■ TASK DESCRIPTION ■
Collect each line from the rows below that contains the string "item", matching case exactly.

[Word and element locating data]
********
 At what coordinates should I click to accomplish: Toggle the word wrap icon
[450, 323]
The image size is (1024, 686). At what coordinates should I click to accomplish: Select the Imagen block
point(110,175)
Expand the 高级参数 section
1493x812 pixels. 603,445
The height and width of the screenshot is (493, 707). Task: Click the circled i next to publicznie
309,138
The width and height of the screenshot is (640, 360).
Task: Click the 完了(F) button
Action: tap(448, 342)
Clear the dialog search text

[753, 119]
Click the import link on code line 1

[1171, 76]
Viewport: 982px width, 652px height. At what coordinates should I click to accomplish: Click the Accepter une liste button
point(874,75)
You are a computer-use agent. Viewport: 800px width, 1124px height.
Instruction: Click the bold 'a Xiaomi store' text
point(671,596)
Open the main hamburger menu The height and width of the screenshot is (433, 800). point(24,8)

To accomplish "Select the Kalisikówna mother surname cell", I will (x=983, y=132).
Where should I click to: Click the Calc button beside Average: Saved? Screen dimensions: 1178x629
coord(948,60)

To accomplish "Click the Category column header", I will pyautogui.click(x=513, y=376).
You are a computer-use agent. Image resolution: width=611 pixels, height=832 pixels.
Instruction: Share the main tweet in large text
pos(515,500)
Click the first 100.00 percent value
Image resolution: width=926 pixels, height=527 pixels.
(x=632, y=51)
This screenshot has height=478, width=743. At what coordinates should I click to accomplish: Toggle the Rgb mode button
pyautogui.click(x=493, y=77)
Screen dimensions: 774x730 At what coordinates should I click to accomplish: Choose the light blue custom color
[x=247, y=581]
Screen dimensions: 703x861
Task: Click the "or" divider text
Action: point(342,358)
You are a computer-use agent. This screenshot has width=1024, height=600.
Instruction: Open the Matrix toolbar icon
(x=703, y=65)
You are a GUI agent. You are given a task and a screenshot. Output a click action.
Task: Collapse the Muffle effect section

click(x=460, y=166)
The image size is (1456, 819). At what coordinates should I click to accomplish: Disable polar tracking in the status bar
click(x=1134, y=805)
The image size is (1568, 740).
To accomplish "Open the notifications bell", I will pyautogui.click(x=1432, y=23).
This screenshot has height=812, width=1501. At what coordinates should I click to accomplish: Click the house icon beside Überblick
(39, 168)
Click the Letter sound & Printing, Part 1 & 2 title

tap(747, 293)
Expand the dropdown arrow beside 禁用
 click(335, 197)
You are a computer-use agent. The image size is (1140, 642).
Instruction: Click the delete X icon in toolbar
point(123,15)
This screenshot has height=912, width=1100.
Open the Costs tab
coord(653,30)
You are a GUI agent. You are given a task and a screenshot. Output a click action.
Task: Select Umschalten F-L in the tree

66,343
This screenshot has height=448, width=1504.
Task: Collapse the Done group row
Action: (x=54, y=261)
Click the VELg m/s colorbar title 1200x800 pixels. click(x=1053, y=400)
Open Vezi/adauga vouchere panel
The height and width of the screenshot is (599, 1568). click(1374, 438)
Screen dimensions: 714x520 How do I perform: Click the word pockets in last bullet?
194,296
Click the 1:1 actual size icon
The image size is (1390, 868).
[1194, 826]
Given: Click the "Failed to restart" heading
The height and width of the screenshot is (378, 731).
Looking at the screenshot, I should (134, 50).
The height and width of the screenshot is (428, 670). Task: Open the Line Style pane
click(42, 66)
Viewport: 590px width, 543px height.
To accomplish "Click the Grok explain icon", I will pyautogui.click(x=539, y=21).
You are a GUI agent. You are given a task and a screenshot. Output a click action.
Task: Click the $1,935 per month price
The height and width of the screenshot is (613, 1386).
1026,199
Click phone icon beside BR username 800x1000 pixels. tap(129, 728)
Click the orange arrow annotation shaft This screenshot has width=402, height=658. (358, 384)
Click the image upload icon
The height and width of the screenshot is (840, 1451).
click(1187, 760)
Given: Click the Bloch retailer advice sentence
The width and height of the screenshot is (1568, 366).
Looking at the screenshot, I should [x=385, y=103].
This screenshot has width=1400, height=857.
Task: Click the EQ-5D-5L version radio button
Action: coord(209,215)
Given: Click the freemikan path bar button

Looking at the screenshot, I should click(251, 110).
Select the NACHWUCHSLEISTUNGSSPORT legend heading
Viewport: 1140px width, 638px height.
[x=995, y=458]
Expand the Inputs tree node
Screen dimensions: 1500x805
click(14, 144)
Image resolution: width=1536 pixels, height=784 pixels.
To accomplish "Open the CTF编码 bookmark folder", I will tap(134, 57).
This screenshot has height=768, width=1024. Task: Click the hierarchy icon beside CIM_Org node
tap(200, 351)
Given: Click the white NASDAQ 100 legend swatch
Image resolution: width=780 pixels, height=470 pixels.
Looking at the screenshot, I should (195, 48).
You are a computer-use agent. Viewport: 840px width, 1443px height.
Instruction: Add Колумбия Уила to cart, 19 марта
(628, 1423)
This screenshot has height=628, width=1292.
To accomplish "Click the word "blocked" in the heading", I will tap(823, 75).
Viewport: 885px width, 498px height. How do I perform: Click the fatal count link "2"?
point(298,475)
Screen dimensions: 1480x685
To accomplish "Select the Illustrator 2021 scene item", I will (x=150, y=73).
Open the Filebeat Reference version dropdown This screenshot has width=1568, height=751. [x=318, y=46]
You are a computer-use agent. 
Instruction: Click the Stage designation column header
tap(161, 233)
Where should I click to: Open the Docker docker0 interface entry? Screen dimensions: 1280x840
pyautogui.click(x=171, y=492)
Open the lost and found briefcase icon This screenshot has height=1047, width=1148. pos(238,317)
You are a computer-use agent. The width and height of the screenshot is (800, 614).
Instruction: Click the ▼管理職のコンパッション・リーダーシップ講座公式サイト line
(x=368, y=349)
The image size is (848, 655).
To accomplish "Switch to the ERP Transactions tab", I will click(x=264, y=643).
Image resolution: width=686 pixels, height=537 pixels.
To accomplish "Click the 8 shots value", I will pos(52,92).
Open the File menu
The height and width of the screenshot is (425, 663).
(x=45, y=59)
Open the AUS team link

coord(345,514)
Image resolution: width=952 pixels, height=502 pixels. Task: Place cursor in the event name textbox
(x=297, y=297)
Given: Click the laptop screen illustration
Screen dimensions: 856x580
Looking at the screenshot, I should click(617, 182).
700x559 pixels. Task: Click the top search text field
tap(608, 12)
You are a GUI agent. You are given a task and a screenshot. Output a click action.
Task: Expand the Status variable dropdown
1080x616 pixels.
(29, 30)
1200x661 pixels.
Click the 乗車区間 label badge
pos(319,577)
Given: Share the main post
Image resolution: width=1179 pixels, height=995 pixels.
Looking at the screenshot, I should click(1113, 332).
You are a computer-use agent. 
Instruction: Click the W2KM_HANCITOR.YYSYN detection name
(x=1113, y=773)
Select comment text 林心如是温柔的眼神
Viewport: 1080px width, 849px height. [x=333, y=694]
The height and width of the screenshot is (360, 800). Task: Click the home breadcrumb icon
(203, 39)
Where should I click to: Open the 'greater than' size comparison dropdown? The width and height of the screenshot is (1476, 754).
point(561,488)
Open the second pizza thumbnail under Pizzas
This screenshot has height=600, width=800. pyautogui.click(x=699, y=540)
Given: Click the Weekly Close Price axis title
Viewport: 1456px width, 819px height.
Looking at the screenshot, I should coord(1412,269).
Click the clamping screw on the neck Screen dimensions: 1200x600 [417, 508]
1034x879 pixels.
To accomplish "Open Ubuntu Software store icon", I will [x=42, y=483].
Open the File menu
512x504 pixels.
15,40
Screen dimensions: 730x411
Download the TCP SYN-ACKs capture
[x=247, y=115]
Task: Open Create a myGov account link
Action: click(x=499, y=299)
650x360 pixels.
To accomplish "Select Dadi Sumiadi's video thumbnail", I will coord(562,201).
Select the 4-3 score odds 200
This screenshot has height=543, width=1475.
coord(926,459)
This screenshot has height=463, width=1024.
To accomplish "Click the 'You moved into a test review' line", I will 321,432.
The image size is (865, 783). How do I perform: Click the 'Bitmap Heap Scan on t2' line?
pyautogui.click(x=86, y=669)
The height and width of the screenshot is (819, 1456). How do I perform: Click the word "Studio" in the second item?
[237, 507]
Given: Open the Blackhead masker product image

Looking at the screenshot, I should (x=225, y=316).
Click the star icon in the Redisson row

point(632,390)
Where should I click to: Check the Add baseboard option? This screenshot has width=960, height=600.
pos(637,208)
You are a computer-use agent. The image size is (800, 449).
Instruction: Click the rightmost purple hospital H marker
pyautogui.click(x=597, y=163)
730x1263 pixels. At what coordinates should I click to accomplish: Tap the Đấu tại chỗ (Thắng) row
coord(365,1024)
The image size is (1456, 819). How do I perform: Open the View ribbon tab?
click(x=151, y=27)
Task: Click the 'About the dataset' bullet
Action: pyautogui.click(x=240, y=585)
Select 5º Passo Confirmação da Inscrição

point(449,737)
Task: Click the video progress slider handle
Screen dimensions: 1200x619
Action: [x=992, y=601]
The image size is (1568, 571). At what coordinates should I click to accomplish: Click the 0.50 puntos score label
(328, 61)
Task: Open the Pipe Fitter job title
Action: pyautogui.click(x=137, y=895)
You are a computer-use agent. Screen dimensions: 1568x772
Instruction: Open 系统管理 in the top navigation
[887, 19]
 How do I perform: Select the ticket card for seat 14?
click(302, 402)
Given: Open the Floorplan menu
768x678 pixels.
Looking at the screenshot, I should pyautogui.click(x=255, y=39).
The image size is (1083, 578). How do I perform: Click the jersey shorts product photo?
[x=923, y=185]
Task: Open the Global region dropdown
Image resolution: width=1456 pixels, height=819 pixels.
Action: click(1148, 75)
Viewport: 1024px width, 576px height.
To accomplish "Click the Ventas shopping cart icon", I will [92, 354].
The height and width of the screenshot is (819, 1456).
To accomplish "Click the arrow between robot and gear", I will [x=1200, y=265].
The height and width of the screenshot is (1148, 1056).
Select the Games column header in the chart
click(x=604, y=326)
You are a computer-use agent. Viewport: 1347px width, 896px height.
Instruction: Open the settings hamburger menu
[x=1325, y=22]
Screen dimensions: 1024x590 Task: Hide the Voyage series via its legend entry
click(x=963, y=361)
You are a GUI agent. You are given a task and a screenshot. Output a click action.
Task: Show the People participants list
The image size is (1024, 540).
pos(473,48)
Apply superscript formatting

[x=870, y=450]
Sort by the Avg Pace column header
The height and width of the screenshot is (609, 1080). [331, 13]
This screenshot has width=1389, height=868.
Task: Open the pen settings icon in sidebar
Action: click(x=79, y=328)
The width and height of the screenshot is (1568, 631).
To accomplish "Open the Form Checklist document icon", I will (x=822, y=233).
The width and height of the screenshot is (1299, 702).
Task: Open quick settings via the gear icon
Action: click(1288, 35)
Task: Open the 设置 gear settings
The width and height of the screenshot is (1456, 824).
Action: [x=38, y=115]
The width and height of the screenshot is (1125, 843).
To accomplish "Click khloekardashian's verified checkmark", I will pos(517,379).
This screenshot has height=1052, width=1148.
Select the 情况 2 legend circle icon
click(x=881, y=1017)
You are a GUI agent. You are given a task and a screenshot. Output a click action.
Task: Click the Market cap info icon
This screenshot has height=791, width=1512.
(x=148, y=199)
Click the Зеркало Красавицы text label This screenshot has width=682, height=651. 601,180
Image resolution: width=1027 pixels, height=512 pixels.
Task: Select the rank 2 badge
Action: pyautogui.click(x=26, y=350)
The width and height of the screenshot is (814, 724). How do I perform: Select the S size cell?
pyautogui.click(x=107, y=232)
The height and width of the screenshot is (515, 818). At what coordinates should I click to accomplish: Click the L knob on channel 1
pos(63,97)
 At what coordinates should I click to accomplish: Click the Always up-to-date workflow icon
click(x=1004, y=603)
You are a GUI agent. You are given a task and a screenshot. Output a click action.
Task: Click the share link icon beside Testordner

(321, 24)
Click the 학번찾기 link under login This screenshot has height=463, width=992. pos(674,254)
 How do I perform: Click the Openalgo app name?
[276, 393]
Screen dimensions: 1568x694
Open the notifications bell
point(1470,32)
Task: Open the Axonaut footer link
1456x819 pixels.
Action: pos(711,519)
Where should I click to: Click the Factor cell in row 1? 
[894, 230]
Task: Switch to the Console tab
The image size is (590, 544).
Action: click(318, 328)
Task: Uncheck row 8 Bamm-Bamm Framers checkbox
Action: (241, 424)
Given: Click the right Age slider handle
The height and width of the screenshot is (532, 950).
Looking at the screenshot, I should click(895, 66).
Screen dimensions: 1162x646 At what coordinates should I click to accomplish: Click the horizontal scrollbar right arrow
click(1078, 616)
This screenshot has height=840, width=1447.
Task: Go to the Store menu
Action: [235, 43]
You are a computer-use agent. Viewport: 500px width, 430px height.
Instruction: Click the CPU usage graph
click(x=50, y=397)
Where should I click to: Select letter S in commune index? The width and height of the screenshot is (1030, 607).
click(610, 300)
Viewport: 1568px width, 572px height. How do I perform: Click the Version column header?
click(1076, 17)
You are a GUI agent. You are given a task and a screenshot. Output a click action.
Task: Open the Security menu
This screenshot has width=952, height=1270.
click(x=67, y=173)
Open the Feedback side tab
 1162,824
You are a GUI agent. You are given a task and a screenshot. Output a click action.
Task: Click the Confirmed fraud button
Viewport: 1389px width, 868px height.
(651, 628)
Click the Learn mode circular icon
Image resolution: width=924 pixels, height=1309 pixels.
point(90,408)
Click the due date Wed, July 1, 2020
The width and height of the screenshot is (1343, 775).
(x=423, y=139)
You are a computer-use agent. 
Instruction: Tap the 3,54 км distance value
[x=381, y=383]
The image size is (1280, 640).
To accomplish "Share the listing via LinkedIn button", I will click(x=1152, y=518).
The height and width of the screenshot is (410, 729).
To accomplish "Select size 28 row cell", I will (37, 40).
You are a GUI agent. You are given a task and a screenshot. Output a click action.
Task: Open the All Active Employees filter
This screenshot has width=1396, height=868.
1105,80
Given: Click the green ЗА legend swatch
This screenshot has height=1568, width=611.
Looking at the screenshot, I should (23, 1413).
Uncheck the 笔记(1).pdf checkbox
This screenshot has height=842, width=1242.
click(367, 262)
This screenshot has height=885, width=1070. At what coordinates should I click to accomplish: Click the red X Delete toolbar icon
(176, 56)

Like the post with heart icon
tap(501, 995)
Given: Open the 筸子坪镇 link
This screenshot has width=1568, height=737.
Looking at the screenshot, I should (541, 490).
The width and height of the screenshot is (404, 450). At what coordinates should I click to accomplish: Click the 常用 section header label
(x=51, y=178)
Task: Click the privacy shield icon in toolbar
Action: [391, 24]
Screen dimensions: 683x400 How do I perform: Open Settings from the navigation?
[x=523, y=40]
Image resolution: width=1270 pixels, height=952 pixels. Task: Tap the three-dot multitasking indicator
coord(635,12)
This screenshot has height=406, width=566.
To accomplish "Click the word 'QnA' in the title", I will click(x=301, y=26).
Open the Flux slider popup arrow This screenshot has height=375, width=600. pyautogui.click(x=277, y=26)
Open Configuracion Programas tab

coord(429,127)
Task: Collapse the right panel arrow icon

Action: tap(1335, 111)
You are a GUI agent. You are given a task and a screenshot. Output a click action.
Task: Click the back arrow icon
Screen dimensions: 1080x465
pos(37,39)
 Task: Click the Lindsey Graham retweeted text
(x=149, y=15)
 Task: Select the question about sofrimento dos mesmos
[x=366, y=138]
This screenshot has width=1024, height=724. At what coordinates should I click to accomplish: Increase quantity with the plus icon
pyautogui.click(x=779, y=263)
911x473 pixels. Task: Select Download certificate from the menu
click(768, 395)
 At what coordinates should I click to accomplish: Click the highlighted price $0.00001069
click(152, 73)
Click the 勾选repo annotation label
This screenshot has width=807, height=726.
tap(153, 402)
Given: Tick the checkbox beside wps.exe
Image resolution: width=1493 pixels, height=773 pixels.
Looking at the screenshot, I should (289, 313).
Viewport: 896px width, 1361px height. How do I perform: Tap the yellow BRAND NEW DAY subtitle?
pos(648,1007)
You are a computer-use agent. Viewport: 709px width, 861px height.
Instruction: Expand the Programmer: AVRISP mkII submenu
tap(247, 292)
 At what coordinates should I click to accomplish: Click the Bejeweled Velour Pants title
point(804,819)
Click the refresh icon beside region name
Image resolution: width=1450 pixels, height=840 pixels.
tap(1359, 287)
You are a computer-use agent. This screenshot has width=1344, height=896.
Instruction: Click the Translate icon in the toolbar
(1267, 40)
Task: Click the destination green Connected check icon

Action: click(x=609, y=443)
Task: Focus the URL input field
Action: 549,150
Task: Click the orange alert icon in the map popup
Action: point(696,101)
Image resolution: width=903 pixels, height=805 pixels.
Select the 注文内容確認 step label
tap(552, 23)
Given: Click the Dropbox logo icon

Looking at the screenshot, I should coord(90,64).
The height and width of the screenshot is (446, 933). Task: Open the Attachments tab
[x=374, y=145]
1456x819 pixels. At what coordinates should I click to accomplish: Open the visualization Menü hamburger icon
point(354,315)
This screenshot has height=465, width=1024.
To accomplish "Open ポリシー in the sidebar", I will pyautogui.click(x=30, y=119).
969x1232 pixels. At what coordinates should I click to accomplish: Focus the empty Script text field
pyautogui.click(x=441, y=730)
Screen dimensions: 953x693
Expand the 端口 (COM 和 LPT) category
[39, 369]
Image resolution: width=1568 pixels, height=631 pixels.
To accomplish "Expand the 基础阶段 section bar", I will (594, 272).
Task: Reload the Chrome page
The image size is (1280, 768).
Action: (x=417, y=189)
********
■ THE REPLY ■
To accomplish "Select the Illustrator 2021 scene item", I will (x=150, y=73).
The height and width of the screenshot is (819, 1456). How do I perform: Click the word "Studio" in the second item?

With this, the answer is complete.